→ Dataset content:
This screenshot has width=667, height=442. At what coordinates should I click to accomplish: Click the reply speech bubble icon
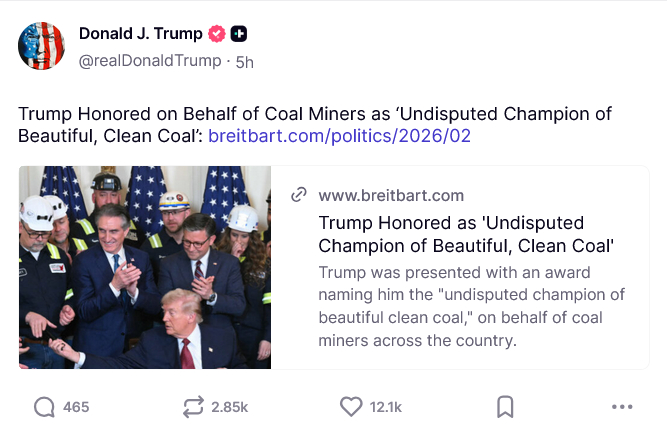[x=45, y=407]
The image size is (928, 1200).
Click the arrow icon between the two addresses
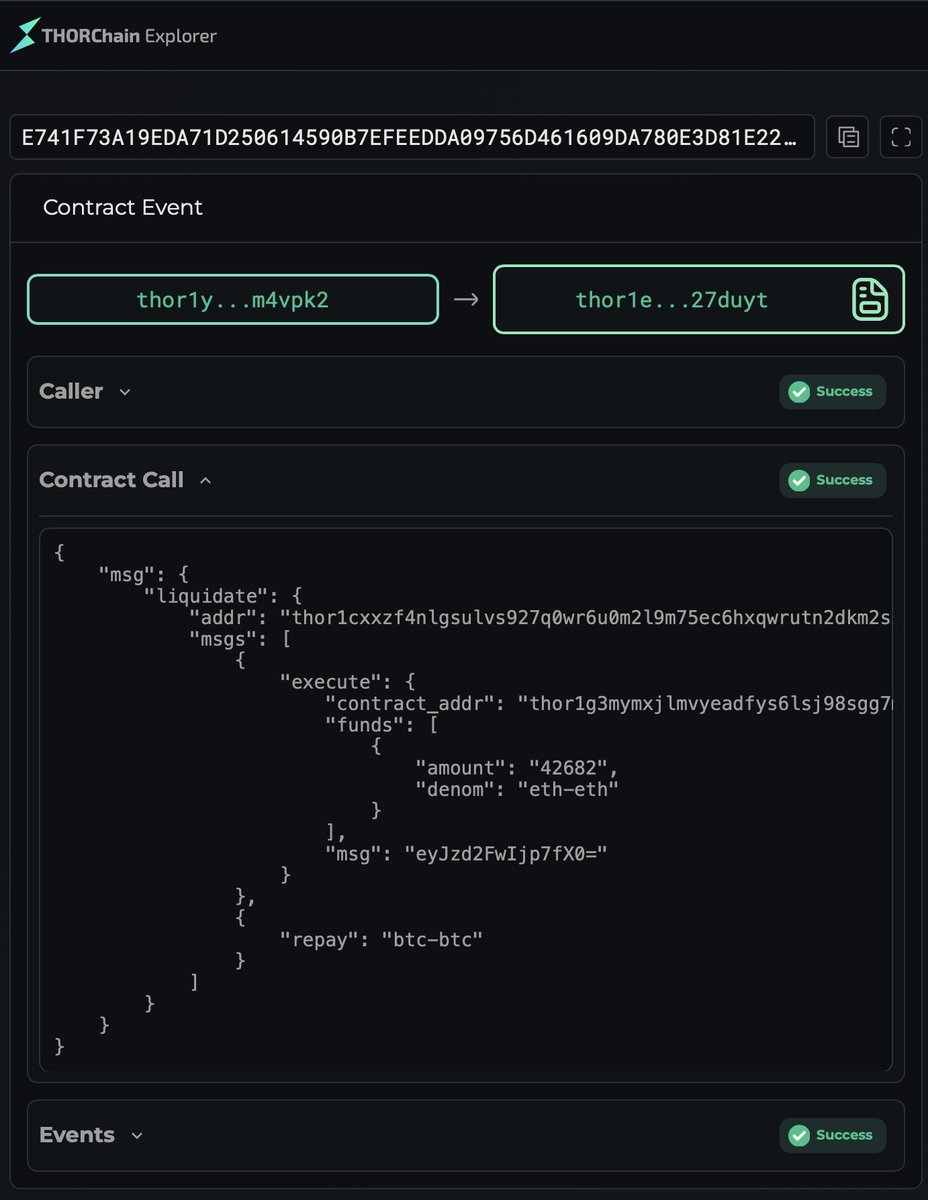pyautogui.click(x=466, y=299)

==

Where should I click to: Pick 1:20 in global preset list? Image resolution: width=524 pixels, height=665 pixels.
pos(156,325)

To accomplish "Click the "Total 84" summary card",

--

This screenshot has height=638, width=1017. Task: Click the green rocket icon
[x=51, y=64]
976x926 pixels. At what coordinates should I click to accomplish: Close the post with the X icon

→ Work task:
From the records above, print only the lines between the one holding "This screenshot has height=638, width=1017." and the one holding "976x926 pixels. At", inclusive, exactly as they stand.

→ Exercise answer:
This screenshot has height=638, width=1017. Task: Click the green rocket icon
[x=51, y=64]
976x926 pixels. At what coordinates should I click to accomplish: Close the post with the X icon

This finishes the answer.